Learning Holistic Management
Every new cultural paradigm needs language and a conceptual framework in which to communicate the new perspective. Holistic Management has begun to develop language specific enough to at least replace current buzz words that can mean different things to different people. It also incorporates most of the important concepts of the new perspective. And it was designed to help people work through their differences to find a common ground for collaboration. For these reasons it can be a useful catalyst: people from the somewhat isolated subcultures of research, education outreach, and farming, who learn together the practice of holistic decision-making, go on to create permanent networks and organizations out of the common experience. In Minnesota the Land Stewardship Project has benefited from Holistic Management. In Vermont and elsewhere around the country and in other parts of the world Holistic Management has helped bring into existence groups concerned with sustainable livestock management, sustainable rural community, and holistic management of both business and nonprofit enterprise.

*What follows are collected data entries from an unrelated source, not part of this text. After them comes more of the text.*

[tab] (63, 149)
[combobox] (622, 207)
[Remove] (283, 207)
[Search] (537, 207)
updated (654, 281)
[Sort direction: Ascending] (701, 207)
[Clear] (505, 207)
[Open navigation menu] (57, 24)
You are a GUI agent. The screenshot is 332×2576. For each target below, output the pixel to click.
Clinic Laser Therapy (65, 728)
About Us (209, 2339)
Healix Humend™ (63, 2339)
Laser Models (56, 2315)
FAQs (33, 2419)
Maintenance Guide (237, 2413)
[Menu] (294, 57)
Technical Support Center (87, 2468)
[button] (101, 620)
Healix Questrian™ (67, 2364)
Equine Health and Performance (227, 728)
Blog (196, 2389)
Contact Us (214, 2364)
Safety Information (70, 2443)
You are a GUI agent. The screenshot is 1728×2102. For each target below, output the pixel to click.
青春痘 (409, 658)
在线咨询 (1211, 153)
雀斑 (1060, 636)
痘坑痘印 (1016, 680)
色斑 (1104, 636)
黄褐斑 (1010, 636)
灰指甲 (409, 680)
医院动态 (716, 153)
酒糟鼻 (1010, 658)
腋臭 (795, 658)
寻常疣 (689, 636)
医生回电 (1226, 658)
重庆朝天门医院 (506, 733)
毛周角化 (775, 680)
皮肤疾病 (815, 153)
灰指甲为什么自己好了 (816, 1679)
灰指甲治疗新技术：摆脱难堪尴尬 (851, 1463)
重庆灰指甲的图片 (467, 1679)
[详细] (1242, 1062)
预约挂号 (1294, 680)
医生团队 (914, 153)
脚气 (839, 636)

The creators of Holistic Management see it as an idea under development. They have established theCenter for Holistic Management as a clearinghouse and source of information that builds on the original idea. Indeed the model has taken on a life of its own as people around the country have adapted and elaborated it to fit local needs. Learning materials are available from the Center for Holistic Management, 1010 Tijeras NW, Albuquerque, NM 87102. Tel: 505/842-5252. Fax: 505/843-7900. E-mail: [email protected]. Materials vary from a comprehensive text by Allan Savory, the founding director, to a pocket-size flow chart and question list. The best quick introduction to Holistic Management is a special 20 page "intro" edition of the Center's journal, Holistic Management Quarterly. The journal also carries a nationwide list of Center-trained and licensed educators.
Much of the original literature reflected an initial preoccupation with management of land containing livestock, and many educators have begun to create new materials adapted to holistic management of institutions, nonprofit organizations, industrial enterprises, and farms whose main products are not livestock. Some element of the original livestock emphasis has been retained, however, in recognition of the importance of ruminants to sustainability in most agro-ecosystems.